--- DATA SHOWN Enclosed Below ---

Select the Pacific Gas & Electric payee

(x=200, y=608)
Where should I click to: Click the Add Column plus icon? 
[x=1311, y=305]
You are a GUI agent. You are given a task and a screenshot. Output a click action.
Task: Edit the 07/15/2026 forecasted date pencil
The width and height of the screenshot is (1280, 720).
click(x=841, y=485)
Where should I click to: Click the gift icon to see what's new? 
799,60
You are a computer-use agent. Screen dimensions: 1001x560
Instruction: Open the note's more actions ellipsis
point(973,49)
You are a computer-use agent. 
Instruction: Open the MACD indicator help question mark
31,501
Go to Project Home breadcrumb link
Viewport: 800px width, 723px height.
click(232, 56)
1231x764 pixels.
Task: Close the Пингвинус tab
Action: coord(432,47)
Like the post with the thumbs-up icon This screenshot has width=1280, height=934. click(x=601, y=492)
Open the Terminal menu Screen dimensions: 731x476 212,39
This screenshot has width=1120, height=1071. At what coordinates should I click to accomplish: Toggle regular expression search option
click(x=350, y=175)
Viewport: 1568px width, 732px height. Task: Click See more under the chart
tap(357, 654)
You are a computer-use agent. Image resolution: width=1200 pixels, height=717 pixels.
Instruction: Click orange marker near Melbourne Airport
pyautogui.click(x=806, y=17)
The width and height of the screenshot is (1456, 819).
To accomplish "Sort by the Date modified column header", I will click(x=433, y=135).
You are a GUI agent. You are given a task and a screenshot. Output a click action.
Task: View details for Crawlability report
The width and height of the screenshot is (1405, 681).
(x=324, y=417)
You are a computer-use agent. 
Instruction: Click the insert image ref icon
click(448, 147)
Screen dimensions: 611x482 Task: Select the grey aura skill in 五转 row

--- End of Enclosed DATA SHOWN ---

For this exercise, the records above must be returned exactly.

• _ANSWER TO THIS TASK_:
Select the Pacific Gas & Electric payee

(x=200, y=608)
Where should I click to: Click the Add Column plus icon? 
[x=1311, y=305]
You are a GUI agent. You are given a task and a screenshot. Output a click action.
Task: Edit the 07/15/2026 forecasted date pencil
The width and height of the screenshot is (1280, 720).
click(x=841, y=485)
Where should I click to: Click the gift icon to see what's new? 
799,60
You are a computer-use agent. Screen dimensions: 1001x560
Instruction: Open the note's more actions ellipsis
point(973,49)
You are a computer-use agent. 
Instruction: Open the MACD indicator help question mark
31,501
Go to Project Home breadcrumb link
Viewport: 800px width, 723px height.
click(232, 56)
1231x764 pixels.
Task: Close the Пингвинус tab
Action: coord(432,47)
Like the post with the thumbs-up icon This screenshot has width=1280, height=934. click(x=601, y=492)
Open the Terminal menu Screen dimensions: 731x476 212,39
This screenshot has width=1120, height=1071. At what coordinates should I click to accomplish: Toggle regular expression search option
click(x=350, y=175)
Viewport: 1568px width, 732px height. Task: Click See more under the chart
tap(357, 654)
You are a computer-use agent. Image resolution: width=1200 pixels, height=717 pixels.
Instruction: Click orange marker near Melbourne Airport
pyautogui.click(x=806, y=17)
The width and height of the screenshot is (1456, 819).
To accomplish "Sort by the Date modified column header", I will click(x=433, y=135).
You are a GUI agent. You are given a task and a screenshot. Output a click action.
Task: View details for Crawlability report
The width and height of the screenshot is (1405, 681).
(x=324, y=417)
You are a computer-use agent. 
Instruction: Click the insert image ref icon
click(448, 147)
Screen dimensions: 611x482 Task: Select the grey aura skill in 五转 row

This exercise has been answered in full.